Trajetória da rainha do cangaço é detalhada na minissérie 'Maria e o Cangaço', que estreou no Disney+; mas como era a vida de Maria Bonita?
'Maria e o Cangaço' estreou no catálogo da Disney+ na última sexta-feira, 4. A minissérie brasileira resgata a história de Maria Bonita que ao lado de seu marido, Lampião, se tornou uma lenda do sertão nordestino.
A produção é uma adaptação do livro 'Maria Bonita: Sexo, Violência e Mulheres no Cangaço', onde a jornalista e autora Adriana Negreiros foca na figura de Maria Bonita como mãe e mulher — uma visão além do cangaço.
'Maria e o Cangaço' mostra os dilemas da personagem entre seguir com a vida de uma fora da lei e a vontade de construir uma família após descobrir sua gravidez. Mas como era a vida de Maria Bonita no cangaço?
No sertão, a vida feminina era rigidamente definida pelo casamento e pelas tarefas domésticas, sem oportunidades de crescimento pessoal. Desde cedo, as meninas eram preparadas para a vida conjugal, passando diretamente do domínio paterno para o do marido.
Segundo o livro "Bonita Maria do Capitão", de Germana Gonçalves de Araújo e Vera Ferreira, para muitas, o cangaço surgiu como uma possibilidade de fuga dessa monotonia, alimentando fantasias de aventura e riqueza. No entanto, a realidade dentro dos bandos era marcada por regras severas e violência extrema.

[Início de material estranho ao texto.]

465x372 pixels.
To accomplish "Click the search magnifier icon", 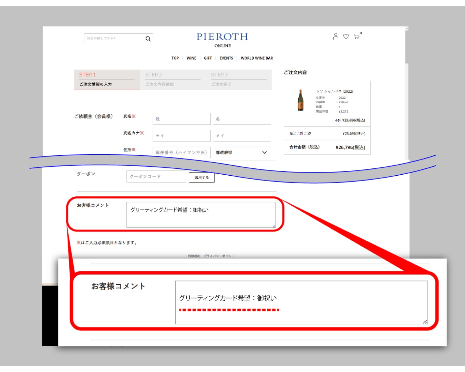I will (148, 39).
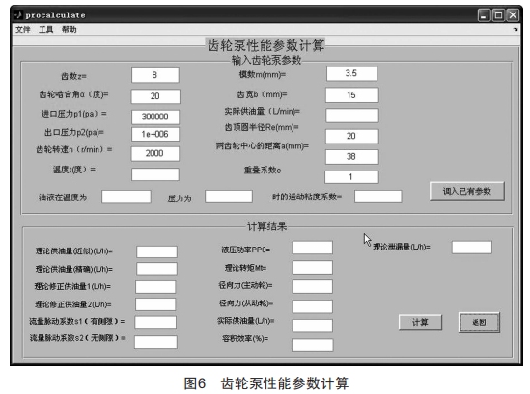This screenshot has height=394, width=530.
Task: Select the 齿数z input field
Action: 155,75
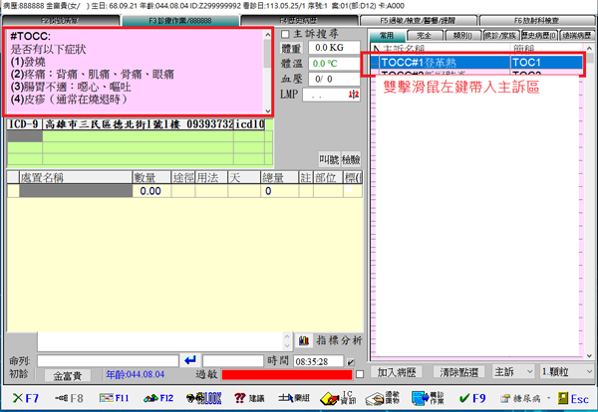Screen dimensions: 598x412
Task: Click the 清除點選 button
Action: [459, 371]
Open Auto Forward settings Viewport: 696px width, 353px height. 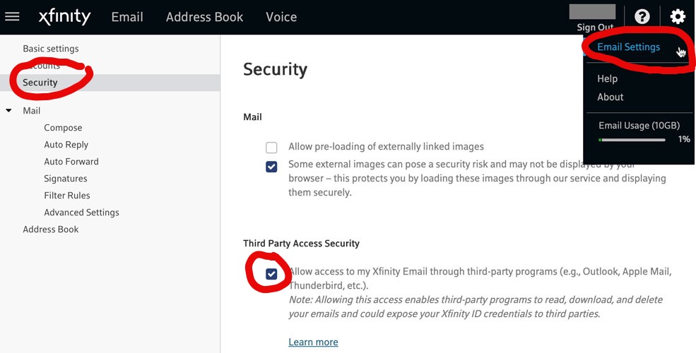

As mulheres só podiam ingressar se fossem companheiras de cangaceiros e, caso ficassem viúvas, precisavam rapidamente encontrar outro parceiro para garantir proteção. Do contrário, eram eliminadas. Além disso, enfrentavam abusos tanto por parte dos próprios cangaceiros quanto da polícia, sem qualquer possibilidade de denúncia ou amparo.
Foi nesse cenário que Maria Gomes de Oliveira, conhecida como Maria Bonita, se tornou pioneira ao integrar o cangaço. Nascida em 8 de março de 1911, em Malhada da Caiçara, Bahia, era filha de José Gomes de Oliveira e Maria Joaquina Conceição Oliveira.
Conforme conta o livro 'Maria Bonita: Sexo, Violência e Mulheres no Cangaço', da jornalista Adriana Negreiros, ela era "morena clara, tinha cabelo e olhos castanhos, nariz afilado, lábios finos, 1,56 metro de altura, um par de coxas grossas (...) um certo achatamento da região glútea e os pés grandes e esparramados".
Casou-se aos 15 anos com o sapateiro Zé de Nenê, mas o casamento conturbado levou a frequentes separações. "Maria podia passar incontáveis noites longe de casa (quando o marido a traía) — muitas vezes depois de enfrentar a fúria dele, que, aborrecido com os protestos da esposa, tentava lhe calar com tapas e socos", escreve Negreiros.
Durante essas crises, ela frequentemente retornava à casa dos pais em busca de refúgio e apoio. Foi em uma dessas ocasiões que conheceu Virgulino Ferreira da Silva, o Lampião. A paixão foi imediata e, desafiando as normas sociais da época, decidiu abandonar o marido e seguir no cangaço.
No ambiente cangaceiro, era chamada de Maria do Capitão ou Dona Maria. Há diversas versões sobre a origem do apelido "Bonita", incluindo a possibilidade de ter surgido da tradução de um termo francês em um folheto de cordel.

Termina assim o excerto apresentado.